Stored data:
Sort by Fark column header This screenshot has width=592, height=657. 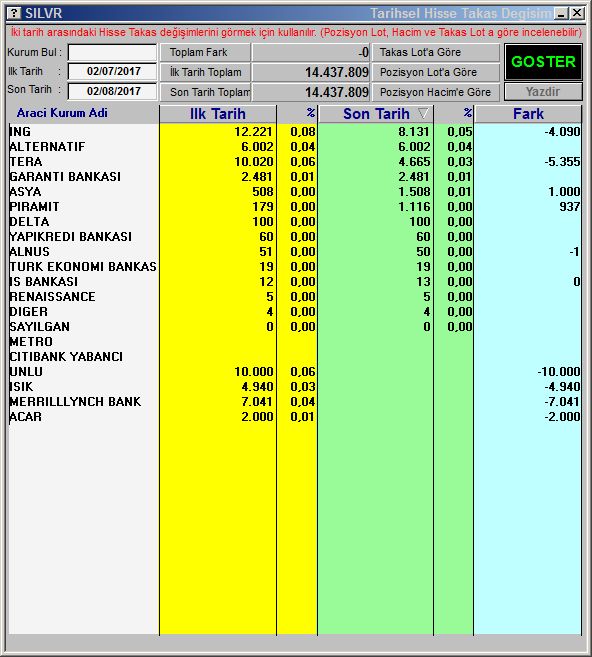coord(528,114)
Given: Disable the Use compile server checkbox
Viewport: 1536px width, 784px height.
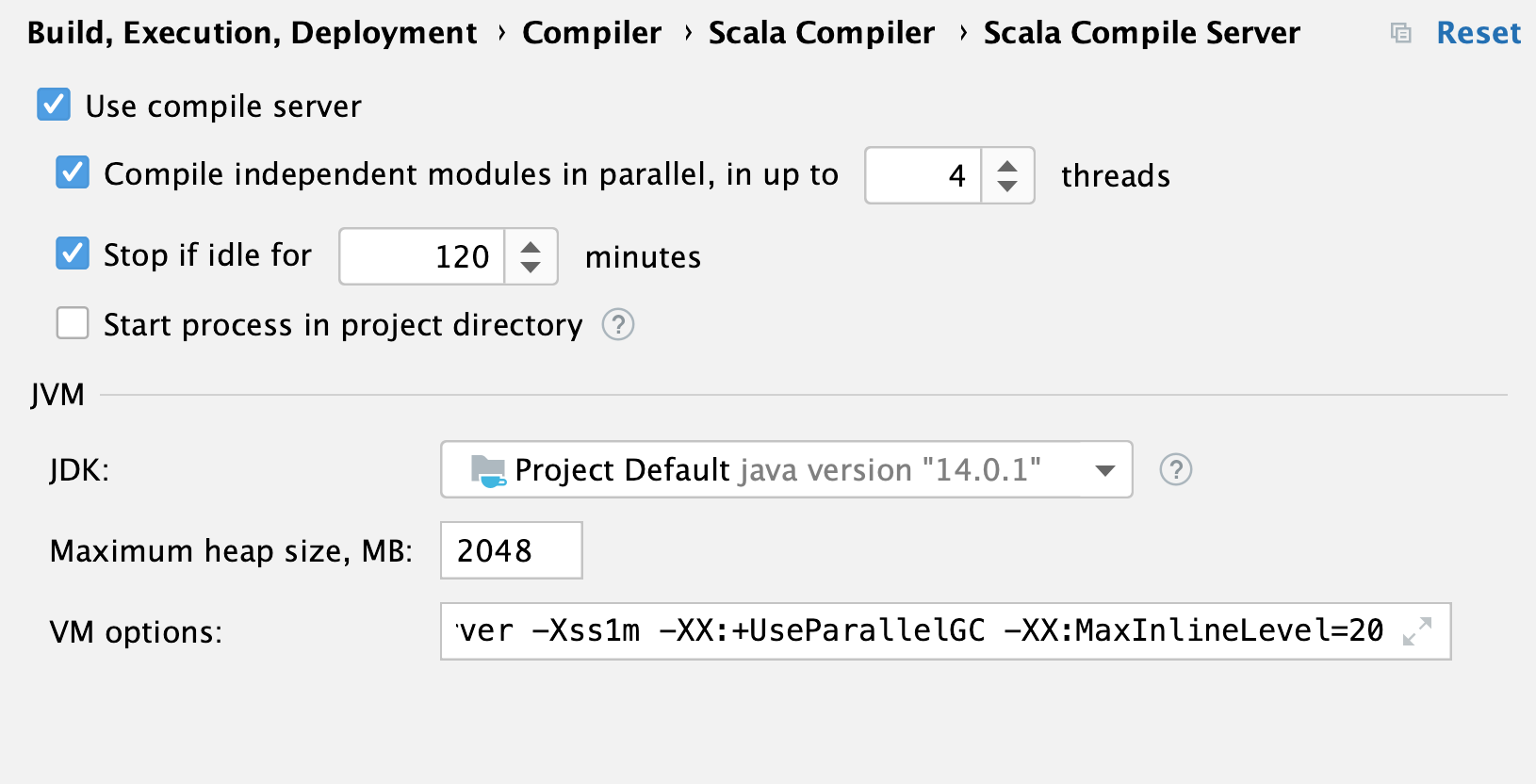Looking at the screenshot, I should pos(54,105).
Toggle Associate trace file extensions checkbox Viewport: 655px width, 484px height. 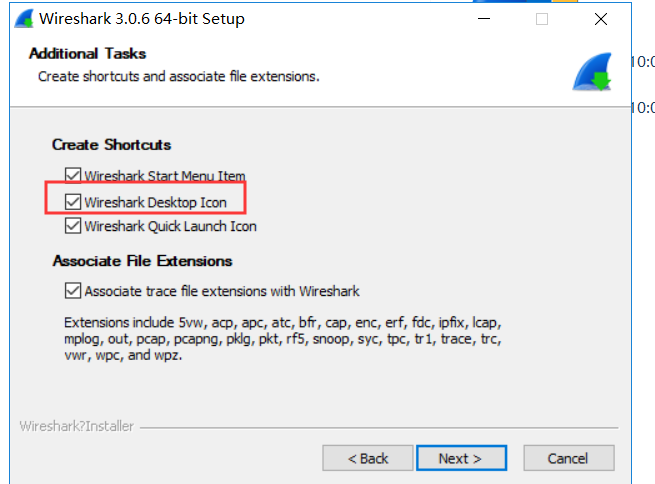(x=72, y=291)
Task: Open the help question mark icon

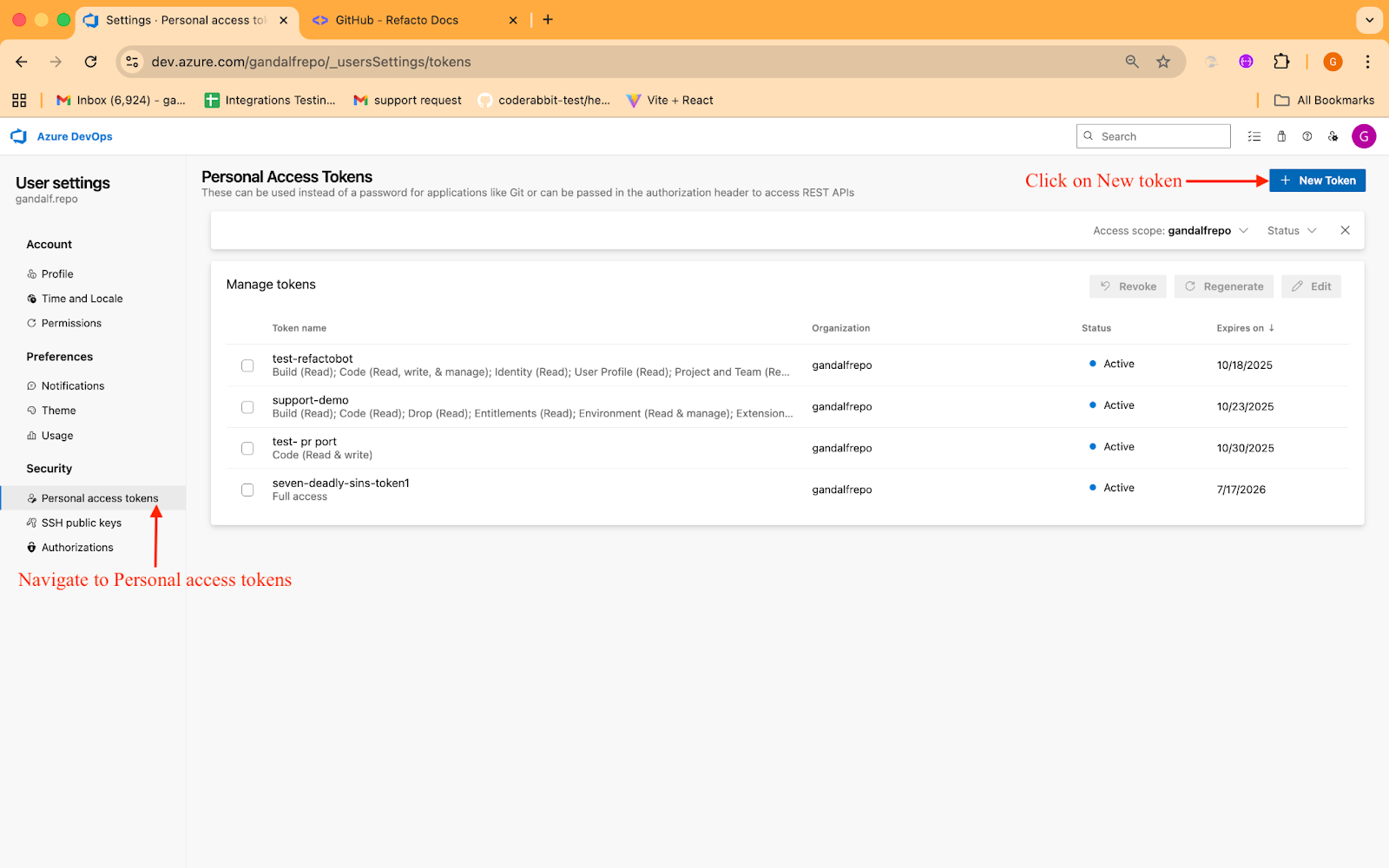Action: tap(1307, 136)
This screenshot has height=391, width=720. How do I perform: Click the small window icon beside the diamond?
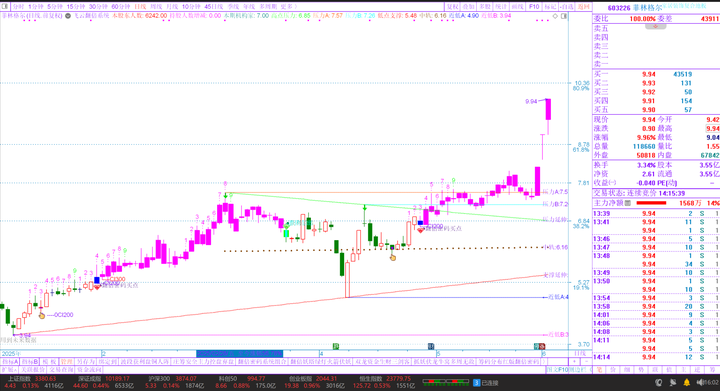564,16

**DIRECTIONS FOR THIS TASK**. Working from the records above, reproduce exactly the lines from the one with "Task: Open the help question mark icon" through the last line, without the pictures.

**EXERCISE OUTPUT**.
Task: Open the help question mark icon

Action: tap(1307, 136)
This screenshot has height=391, width=720. How do I perform: Click the small window icon beside the diamond?
564,16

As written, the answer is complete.